FIG. 21 is a matrix showing an example in which procedure 1 relating to clustering is executed.

FIG. 22 is a matrix showing an example in which procedure 2 relating to clustering is executed.

FIG. 23 is a conversion table example (1) related to clustering.
FIG.

FIG. 24 is a conversion table example (2) related to clustering.
FIG.

FIG. 25 is a conversion table example (3) related to clustering.
FIG.

FIG. 26 is a matrix showing an example of labeling related to clustering.

FIG. 27 is a conversion table example (4) related to clustering.
FIG.

FIG. 28 is a matrix showing an image in which labels are converted by clustering.

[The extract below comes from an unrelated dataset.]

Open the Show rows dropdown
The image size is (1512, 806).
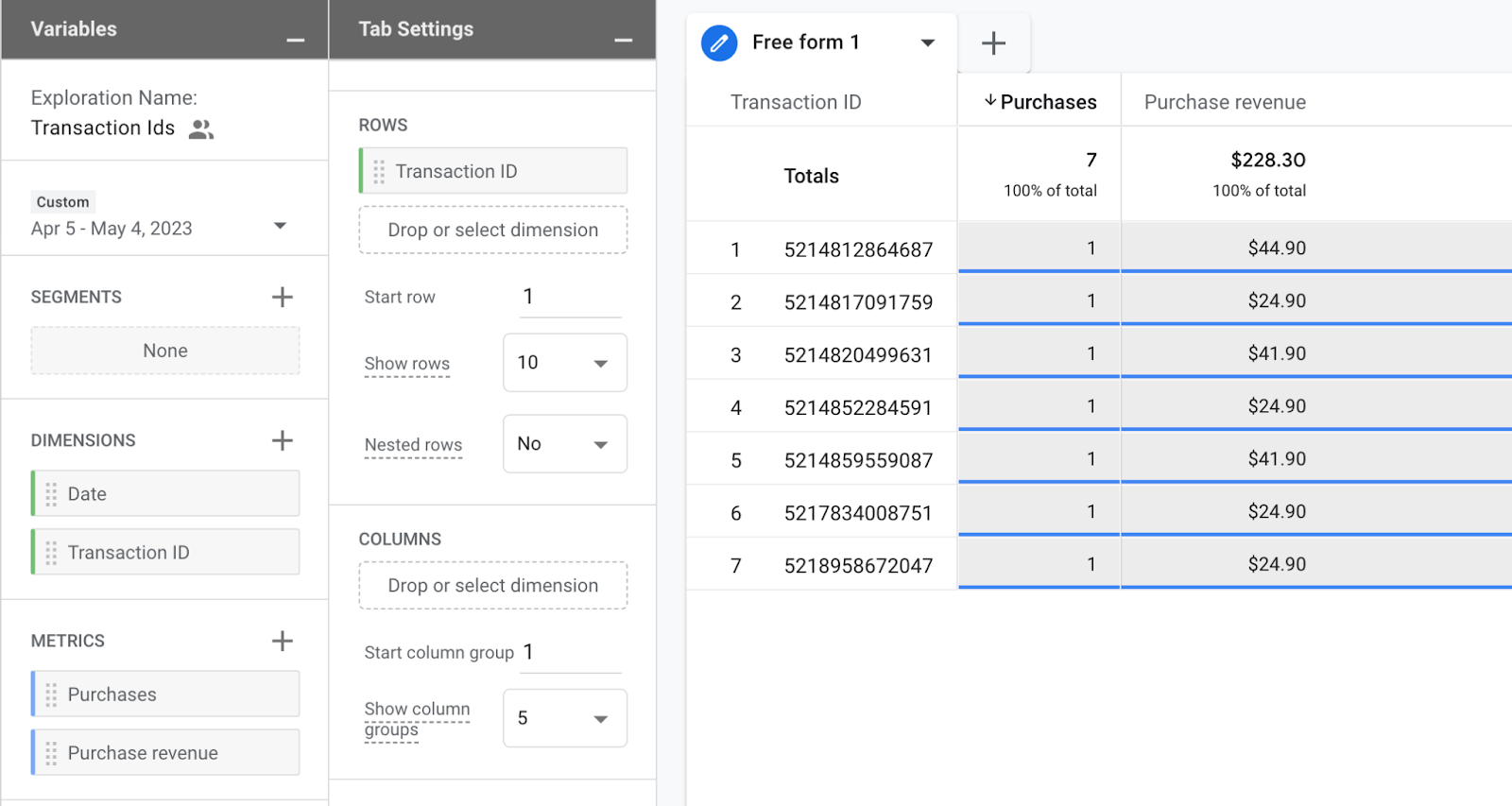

FIG. 29 is an explanatory diagram showing distortion of a captured image due to a change in a capturing position of a camera and a three-dimensional object.

[Explanation of symbols]

 Reference Signs List 101 image input device 102 image memory (A) 104 vehicle extraction device 105 vehicle coordinate conversion device 106 image memory (B) 108 vehicle area composition device 109 full screen composition device 111 transmission device 112 reception device 113 display device 114 parameter storage device

─────────────────────────────────────────────────── ─── Continuation of the front page (51) Int.Cl. ⁶ Identification code Internal reference number FI technical display location H04N 7/18 DJ

Claims (1)

[Claims] 1. A vehicle periphery display device for transmitting an image photographed from above by a photographing means to a receiving means of a vehicle via a transmitting means and displaying the image on a monitor, and storing an image photographed in the absence of the vehicle. A first image storage means, a second image storage means for storing an image captured in the state where the vehicle is present, and a vehicle for extracting a vehicle area from the captured image stored in the first image storage means. Area extraction means, parameter storage means for storing in advance information regarding the vehicle model and information regarding the installation state of the photographing means as parameters, and the extracted vehicle area based on each parameter of the parameter storage means. The vehicle coordinate conversion means for converting into a visible image, and the extracted vehicle area excluding the vehicle area converted by the vehicle coordinate conversion means. By the background area creating means for complementing using the image stored in the image storing means, the vehicle area synthesizing means for synthesizing the image by the vehicle coordinate converting means and the image by the background area creating means, and the vehicle area synthesizing means. A vehicle surrounding display device comprising: an image and a full-screen image synthesizing unit for synthesizing the image stored in the second image storage unit and the image excluding the vehicle region.